Mother,
Always caring,
Always giving,
She was the one who stood by you even when you were wrong.
That’s why you took her for granted!
I thought that was the end of my world. My brother was just 8 months old and sister 10 years old. The thought of what would happen next scared me.
Then, I overheard my relatives talking about getting a ‘new’ mother. I was devastated. I had never thought a ‘step-mother’ would happen to us. Then reason prevailed. Someone has to take care of my brother, I told myself.
But he was being sent to my aunt’s place, so why did WE need a mother? I thought it was a conspiracy against me and my siblings. The idea of a stepmother scared me. I had seen ‘them’ on television and in films, read about them in books. They were always so scary.
Then she came. I did not talk to her for the first few weeks. She was not the ‘right’ person, I told myself. I wanted to grow up fast so that I could look after my younger brother and sister.
Time passed. Life began getting back to normal. But some things changed. People were generally more sympathetic to me. My old aunts would refer to me as the “poor orphan”. They also talked about how great my mother was. Some old people used to cry holding me or my sister.
Two years went by. My brother returned home. He was approaching three and had begun putting words together to make broken sentences. For him, my aunt was ‘mother’, so when he was asked to call my stepmother ‘mother’, he was completely lost. He suddenly had two mothers. For a child who had just figured out that a dog barks and a cat mews, this was a bit too much of a confusion.

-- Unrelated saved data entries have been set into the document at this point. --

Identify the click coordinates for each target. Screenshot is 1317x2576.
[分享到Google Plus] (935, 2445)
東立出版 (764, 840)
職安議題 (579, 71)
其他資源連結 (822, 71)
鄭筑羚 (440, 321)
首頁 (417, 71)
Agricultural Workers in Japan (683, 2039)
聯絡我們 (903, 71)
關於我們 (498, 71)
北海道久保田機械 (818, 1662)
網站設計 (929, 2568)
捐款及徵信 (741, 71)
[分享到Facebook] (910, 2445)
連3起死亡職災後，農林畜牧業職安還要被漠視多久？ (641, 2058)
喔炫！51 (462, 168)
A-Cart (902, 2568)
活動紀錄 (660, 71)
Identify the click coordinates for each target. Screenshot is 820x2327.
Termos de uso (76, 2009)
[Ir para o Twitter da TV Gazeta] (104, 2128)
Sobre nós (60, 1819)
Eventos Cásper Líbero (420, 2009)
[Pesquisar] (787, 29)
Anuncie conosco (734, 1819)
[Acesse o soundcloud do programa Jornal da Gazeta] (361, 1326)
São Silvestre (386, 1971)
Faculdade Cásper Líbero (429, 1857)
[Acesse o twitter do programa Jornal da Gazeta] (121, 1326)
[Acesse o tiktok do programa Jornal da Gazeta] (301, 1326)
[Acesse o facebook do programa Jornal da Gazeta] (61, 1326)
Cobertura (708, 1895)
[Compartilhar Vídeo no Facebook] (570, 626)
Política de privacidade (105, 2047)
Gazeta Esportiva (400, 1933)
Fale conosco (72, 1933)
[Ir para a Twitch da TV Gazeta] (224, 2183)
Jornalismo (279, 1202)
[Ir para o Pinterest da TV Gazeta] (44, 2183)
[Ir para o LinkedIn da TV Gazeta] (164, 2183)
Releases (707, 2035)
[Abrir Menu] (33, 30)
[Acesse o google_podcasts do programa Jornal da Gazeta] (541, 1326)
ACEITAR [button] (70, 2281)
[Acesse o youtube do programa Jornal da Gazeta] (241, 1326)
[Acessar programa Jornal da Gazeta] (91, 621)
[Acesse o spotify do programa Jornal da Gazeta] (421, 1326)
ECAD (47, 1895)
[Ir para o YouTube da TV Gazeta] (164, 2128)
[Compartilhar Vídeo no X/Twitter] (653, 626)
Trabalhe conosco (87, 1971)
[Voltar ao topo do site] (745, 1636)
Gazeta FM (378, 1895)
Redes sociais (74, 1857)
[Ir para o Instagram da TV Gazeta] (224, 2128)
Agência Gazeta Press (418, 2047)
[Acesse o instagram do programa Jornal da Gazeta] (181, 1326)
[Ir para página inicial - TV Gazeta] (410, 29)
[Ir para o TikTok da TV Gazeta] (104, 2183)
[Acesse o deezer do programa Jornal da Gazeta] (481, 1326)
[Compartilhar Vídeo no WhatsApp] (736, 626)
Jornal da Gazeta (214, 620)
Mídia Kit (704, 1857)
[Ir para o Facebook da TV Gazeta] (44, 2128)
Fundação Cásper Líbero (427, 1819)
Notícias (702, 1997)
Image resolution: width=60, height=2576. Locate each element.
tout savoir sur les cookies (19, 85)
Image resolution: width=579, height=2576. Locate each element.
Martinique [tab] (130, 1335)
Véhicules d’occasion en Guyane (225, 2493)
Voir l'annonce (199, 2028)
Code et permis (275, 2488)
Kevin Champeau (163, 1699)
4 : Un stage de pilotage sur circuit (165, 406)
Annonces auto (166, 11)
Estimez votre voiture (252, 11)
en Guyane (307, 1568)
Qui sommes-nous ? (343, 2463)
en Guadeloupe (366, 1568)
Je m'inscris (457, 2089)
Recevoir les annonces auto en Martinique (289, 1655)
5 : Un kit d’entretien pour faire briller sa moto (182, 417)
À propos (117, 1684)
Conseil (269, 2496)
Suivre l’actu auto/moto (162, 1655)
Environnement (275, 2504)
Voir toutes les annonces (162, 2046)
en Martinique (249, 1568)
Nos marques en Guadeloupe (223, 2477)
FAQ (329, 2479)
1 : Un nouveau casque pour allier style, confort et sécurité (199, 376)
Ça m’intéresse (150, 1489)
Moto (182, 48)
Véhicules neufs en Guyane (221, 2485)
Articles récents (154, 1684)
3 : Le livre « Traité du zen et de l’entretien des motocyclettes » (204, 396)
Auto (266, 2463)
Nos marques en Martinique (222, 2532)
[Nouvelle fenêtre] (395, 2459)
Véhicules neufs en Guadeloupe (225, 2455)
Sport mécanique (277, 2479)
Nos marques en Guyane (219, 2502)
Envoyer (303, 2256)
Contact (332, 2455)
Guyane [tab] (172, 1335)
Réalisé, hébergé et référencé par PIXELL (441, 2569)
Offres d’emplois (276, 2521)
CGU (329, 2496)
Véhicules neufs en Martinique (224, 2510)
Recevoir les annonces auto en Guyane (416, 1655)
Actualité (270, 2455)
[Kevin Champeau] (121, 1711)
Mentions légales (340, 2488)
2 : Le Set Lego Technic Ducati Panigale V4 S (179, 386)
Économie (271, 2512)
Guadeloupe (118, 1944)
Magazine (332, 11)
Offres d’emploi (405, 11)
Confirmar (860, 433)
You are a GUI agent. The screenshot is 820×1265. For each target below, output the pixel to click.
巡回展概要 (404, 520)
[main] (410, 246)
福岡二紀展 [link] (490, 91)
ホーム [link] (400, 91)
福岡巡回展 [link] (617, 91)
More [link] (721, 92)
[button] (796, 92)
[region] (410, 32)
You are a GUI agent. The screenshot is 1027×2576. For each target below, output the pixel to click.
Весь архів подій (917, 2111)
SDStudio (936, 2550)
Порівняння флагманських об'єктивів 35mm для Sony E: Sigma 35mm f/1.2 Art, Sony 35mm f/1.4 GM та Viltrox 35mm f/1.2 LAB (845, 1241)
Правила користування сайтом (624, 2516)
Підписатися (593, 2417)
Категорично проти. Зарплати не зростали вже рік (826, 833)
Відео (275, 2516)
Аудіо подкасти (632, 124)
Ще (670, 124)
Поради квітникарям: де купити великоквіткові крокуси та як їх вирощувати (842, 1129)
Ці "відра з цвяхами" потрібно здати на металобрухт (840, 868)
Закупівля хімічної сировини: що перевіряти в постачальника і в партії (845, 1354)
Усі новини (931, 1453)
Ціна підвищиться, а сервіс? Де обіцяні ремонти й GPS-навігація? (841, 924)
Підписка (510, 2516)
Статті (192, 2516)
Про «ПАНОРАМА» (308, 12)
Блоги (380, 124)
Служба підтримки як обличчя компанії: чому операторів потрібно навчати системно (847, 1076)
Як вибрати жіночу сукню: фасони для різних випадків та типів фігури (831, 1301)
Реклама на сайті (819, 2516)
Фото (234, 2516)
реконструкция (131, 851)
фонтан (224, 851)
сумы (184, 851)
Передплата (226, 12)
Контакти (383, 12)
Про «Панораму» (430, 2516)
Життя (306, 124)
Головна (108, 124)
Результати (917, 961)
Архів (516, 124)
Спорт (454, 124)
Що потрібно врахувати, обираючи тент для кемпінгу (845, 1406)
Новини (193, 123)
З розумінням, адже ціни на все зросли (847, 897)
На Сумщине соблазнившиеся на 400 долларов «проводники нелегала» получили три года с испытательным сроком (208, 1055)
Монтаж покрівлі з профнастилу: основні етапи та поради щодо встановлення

Looking back now, I feel that is when he must have developed the sense of insecurity he carries around like a baggage now. He began sleeping with chapattis rolled under his pillow, he started collecting things in some obscure corner of the house… Perhaps, he was preparing to flee from this strange new world.
I was not his brother, my cousins were. And I will never know what I was to him in those days. But for me and my sister, he was a part of my mother who had to be looked after. We believed that it was our duty to see that he was not ill treated by my stepmother.
These are the thoughts we grew up with – collecting grudges all along. But we never blamed our father. After all, he was our father. He could not harm us.
But, the stepmother could. We had seen it in films. We knew that stepmothers became evil when fathers were away. So we waited for that day when she would throw us out of home when our father was away.
We waited and waited. One, two and then three years passed. Nothing happened. We got to know our new mother better. She would cook for us, take us to the market and look after us when we fell sick.
But the threat still existed. She was a stepmother, she was bound to become evil some day, we told ourselves. And my brother continued hoarding stuff for his impending departure.
One day, when it was raining outside, my mother brought in the dry clothes and left the wet ones out. It so happened that all of them belonged to my brother. All hell broke loose. To add to this, we also had a stepbrother by then. So, we thought, this was it. This was the grand finale in which all of us would be driven out.
But, nothing happened. Amid all this, my father was busy with his work. We met him only on holidays. He seldom had time to take us out. So we went to our native village to spend our summer holidays.
Now I am thirty and married. My sister is married too and has a beautiful daughter. My brother is all set to join some engineering college. He drives a flashy motorbike and listens to ‘fat boy slim’. My stepbrother is still in school. My father heads a private firm and my mother is a homemaker.
Sometimes, I wonder whether we are still waiting for that ‘thing’ to happen, fearing which we lost quite a few smiles in our childhood. Perhaps we are, in some corner of our hearts.
But times are different now. I’m at an age where my parents were when I was twelve. And when I put myself in their shoes, I realise how stupid I had been, how I spoilt a lifetime fearing something that never came to be.
Looking back, I often analyse the past. I think of the ideas that were planted in my head; of the books I had read which said that a mother is all goodness and a ‘new’ mother all evil; the films I had seen which typecast people and relationships, or the aunts who cried over the dead and blamed the alive for all that happened. And to a child’s mind, that becomes the truth.
Had we known that a mother can also make mistakes, our lives would have been entirely different. Our ‘motherless’ lives would have been far saner, had someone told us these simple facts:
Mothers are also human.
Mothers, too, make mistakes.
Mothers can die.
Stepmothers are as gullible as your own mother.
Stepmother – the word does not necessarily mean ‘evil’.
Having a stepmother, after all, is not such a bad idea!
But we were not told about it. And today, whatever I do or try, things can never be the same again.
A lot of water has already passed under the bridge.